In many cases that’s true. In the case of VCV modules it is not true. They are simple to optimize. And I say that from having done it many times. almost any module can be sped up by at least X4 my just removing calls to sin and cos and replacing them with something fast.

Vortico · March 30, 2019, 8:40am

Idea: Write a header file with functions like

/** Padé approximant of order M/N of sin() with polynomials written in Estrin's scheme. */
template <int M, int N, typename T>
T sin_pade_estrin(T);

etc. with names and docstrings explaining exactly how they approximate the function. I’ve been meaning to do this for a year but haven’t had the time. If you release it under CC0, I’ll adopt it into Rack’s DSP library.

Squinky · March 30, 2019, 6:45pm

Oh, that would be great! Unfortunately I don’t so mine that way - I have a function that takes a lamba and generates a lookup table with first order interpolation. So it’s all jumbled up with my other source code, and the peculiar way I do things. I do remember talking to someone who was going to do a fast trig approx, but I don’t know if they ever did.

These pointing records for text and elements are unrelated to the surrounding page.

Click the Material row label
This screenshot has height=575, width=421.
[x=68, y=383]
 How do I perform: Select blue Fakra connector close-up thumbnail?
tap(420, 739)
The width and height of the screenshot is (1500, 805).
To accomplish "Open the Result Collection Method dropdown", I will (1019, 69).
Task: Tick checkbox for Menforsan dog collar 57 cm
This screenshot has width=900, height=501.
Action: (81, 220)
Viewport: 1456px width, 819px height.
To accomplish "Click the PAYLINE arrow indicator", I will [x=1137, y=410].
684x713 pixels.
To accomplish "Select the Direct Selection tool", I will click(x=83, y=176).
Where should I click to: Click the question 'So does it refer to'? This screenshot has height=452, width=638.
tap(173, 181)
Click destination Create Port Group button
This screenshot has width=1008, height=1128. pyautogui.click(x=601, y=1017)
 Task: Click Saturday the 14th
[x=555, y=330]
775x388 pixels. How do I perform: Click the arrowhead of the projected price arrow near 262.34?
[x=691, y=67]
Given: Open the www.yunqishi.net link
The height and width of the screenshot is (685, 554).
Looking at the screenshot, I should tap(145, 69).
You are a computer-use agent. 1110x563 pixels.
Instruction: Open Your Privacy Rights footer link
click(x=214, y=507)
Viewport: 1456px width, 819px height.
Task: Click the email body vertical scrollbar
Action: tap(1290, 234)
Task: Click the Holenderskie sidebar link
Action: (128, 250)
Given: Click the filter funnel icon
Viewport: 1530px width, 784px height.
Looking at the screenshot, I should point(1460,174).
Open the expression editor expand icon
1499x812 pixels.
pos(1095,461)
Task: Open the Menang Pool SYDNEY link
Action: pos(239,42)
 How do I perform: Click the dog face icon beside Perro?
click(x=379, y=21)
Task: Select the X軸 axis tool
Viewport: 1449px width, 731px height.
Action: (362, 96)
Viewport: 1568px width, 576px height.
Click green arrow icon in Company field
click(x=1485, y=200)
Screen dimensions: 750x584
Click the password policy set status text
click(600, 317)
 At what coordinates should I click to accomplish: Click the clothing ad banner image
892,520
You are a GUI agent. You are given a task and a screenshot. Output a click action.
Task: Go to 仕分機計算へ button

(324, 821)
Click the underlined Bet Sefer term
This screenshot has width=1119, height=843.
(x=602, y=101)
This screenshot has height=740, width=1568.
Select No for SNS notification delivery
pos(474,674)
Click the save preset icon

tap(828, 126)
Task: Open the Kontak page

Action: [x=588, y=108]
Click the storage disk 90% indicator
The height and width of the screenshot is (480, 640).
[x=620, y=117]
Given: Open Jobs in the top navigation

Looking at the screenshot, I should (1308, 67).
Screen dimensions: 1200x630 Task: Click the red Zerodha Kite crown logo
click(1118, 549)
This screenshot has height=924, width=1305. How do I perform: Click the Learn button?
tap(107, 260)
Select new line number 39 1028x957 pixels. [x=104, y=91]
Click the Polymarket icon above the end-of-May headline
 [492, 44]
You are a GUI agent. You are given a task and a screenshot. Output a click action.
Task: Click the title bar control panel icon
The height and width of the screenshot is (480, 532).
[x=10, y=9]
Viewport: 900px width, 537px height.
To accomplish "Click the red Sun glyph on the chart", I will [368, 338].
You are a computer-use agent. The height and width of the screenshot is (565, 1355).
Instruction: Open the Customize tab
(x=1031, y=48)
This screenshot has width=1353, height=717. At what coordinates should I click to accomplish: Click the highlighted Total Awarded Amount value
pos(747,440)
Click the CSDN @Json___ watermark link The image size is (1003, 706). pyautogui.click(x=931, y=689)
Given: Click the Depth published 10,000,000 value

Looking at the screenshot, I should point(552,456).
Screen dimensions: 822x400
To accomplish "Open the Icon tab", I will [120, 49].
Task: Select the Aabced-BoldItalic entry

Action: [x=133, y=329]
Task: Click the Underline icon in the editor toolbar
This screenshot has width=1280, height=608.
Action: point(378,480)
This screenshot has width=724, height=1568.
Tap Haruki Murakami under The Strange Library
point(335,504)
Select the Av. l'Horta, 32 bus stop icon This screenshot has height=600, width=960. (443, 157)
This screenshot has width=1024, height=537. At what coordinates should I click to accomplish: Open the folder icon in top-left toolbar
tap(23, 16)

Vortico · March 30, 2019, 6:54pm

If you have access to Mathematica, or know how to use SymPy (I don’t), generating custom approximations is real easy.

2019-03-30-145239_620x366_scrot

Skrylar · March 31, 2019, 12:00pm

A good symbolic regression toolkit will do it too. Eureqa was the easiest (although they’re moving heavily cloud+subscription, not sure if the personal desktop version is still around) since you just threw a spreadsheet at it and waited for it to crunch.